9 Jan 2023 - 13 Jan 2023 11:00 - 16:00 (GMT) Daily Online


The Cambridge Digital Humanities Social Data School is an application-only online intensive teaching programme structured around the life-cycle of a digital research project, covering principles of research design, data collection, cleaning and preparation, methods of analysis and visualisation, and data management and preservation practices. The school welcomes applications from all backgrounds, including journalists, NGOs, activists, trade unionists and members of civil society organisations.

Visualising Data/Investigating Images

At the Social Data School, we will focus on the image as a place of inquiry for investigations. We will extract data from social networks, and multiple video and photographic sources, and learn how computer vision and automation can help in the investigation of public interest stories and projects. In short, we will develop a critical toolkit for interrogating the image-based cultures of the digital age.
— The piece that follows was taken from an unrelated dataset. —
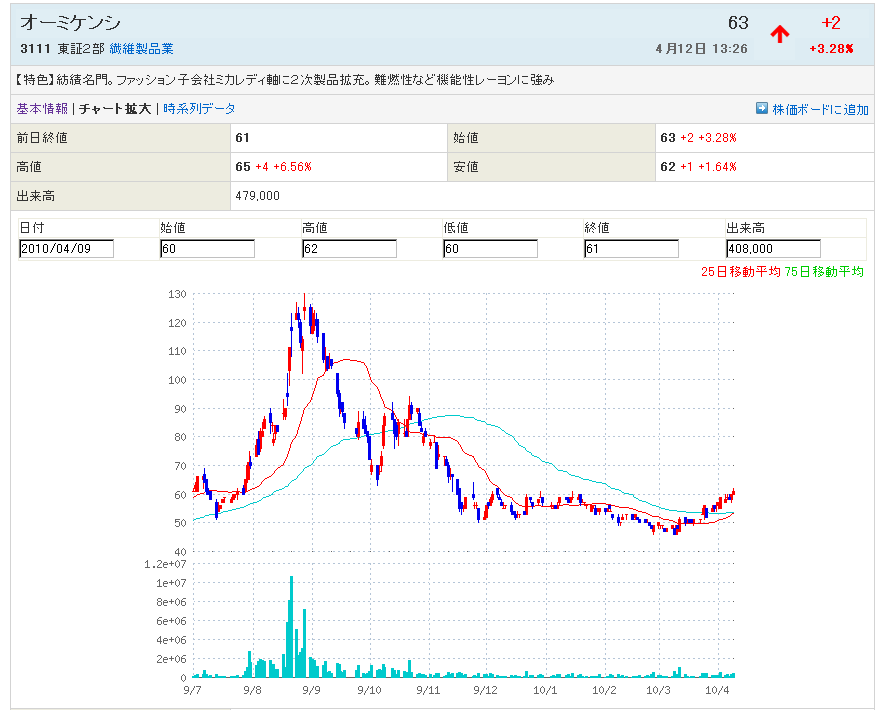The height and width of the screenshot is (710, 891).
Task: Focus the 終値 input showing 61
Action: coord(631,249)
Modules will cover the following content:

  • Methodology for digital investigations
  • Video and image data analysis
  • Geolocation and Open Source investigations
  • Introduction to Critical AI
  • Introduction to Social Media data mining, analysis and visualisation
  • Data spatialisation using Python and Blender (TBC)

Q&A Session

Do you have questions about how the school will be run, the content, and how to apply? Join us for this Q&A session with the school’s convenors.

When and Where

This school will be held online: 9 – 13 January 2023. Data School live sessions are timetabled daily from 11:00 – 16:00 (GMT). To convert this to your timezone you can use this time zone converter.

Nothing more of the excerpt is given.